*WORK INSTRUCTION*:
Reproduce the records below exactly, leaving out any pictures.

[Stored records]
################

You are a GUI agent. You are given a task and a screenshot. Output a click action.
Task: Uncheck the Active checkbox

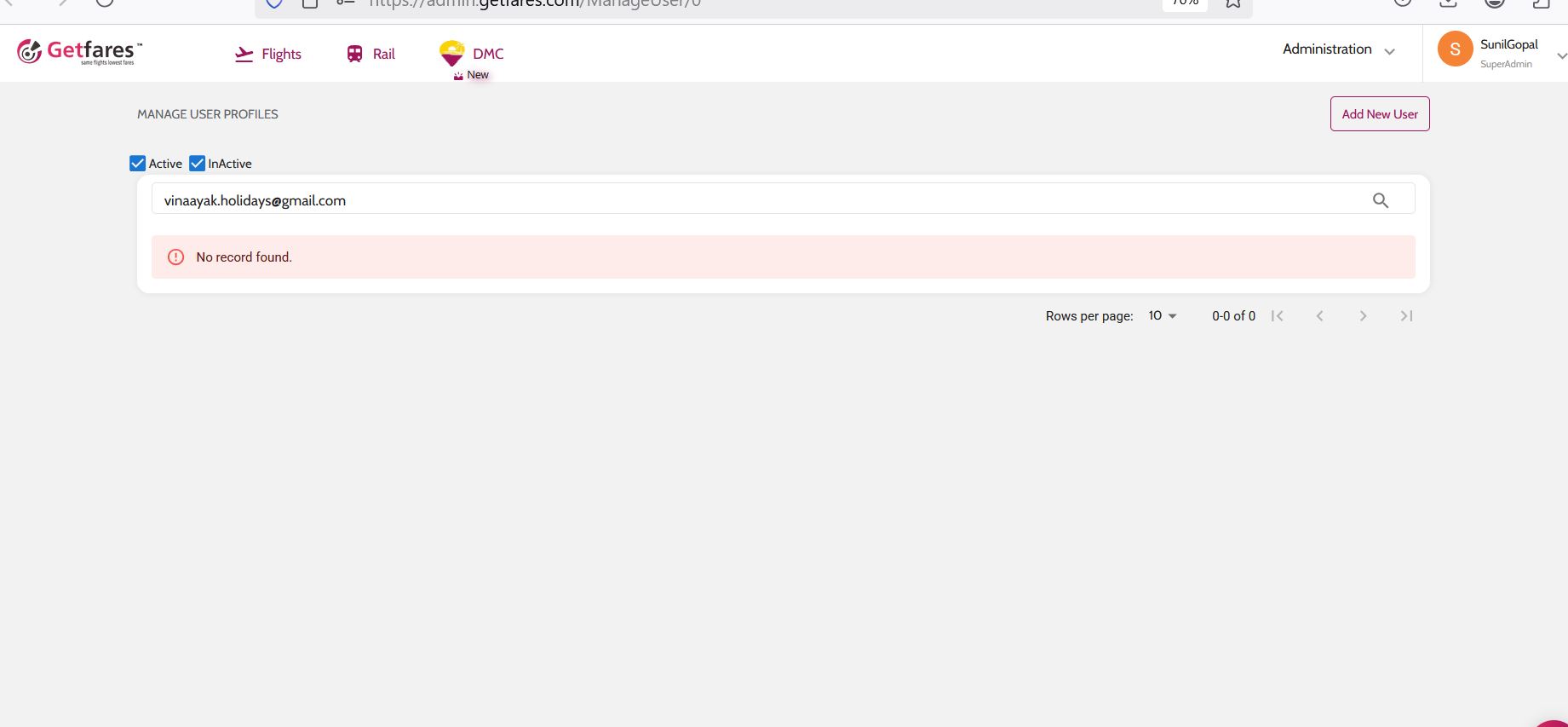click(138, 164)
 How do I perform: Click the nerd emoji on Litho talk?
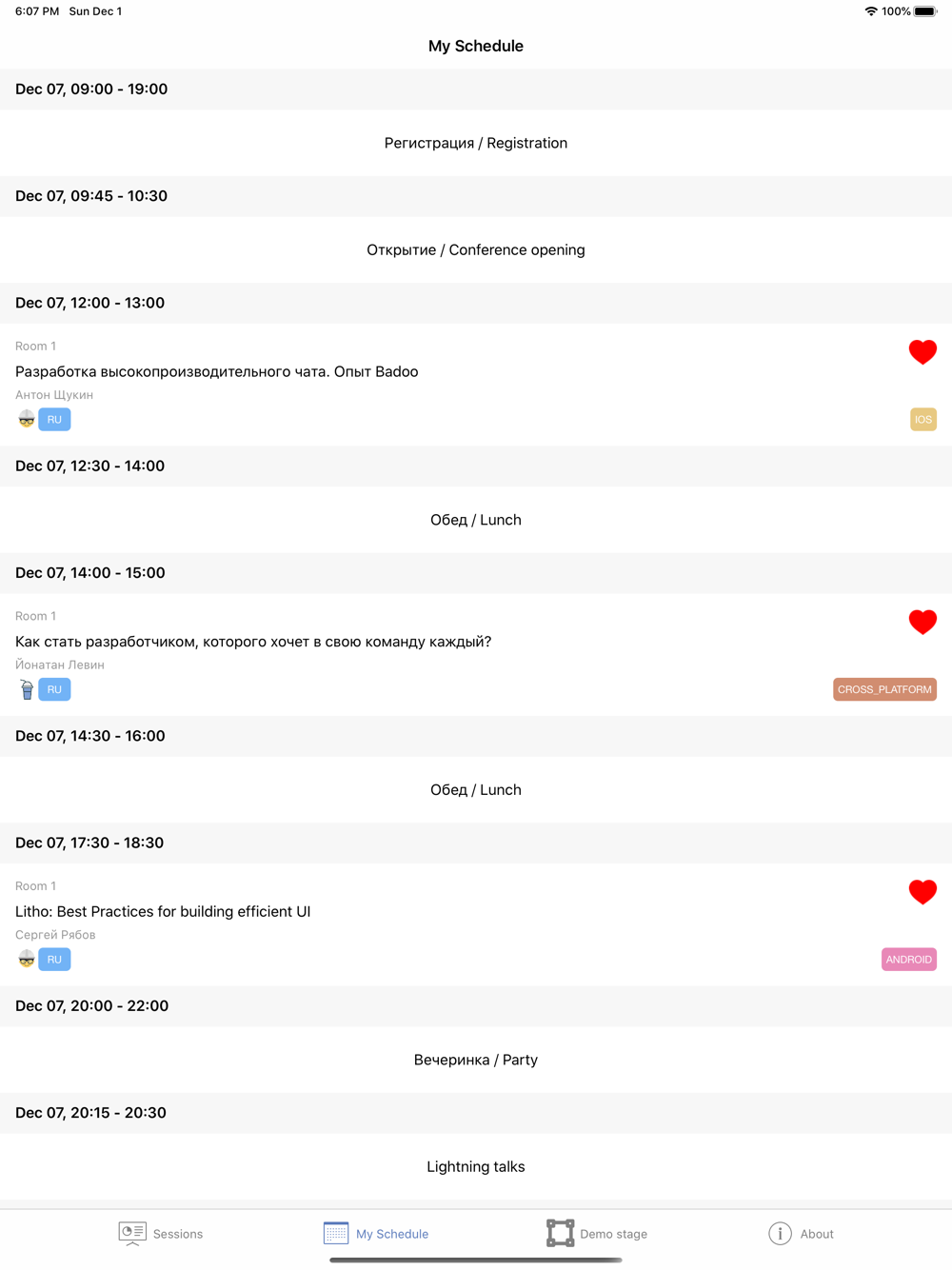27,960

################

*ANSWER FOR THE TASK*:
You are a GUI agent. You are given a task and a screenshot. Output a click action.
Task: Uncheck the Active checkbox

click(138, 164)
 How do I perform: Click the nerd emoji on Litho talk?
27,960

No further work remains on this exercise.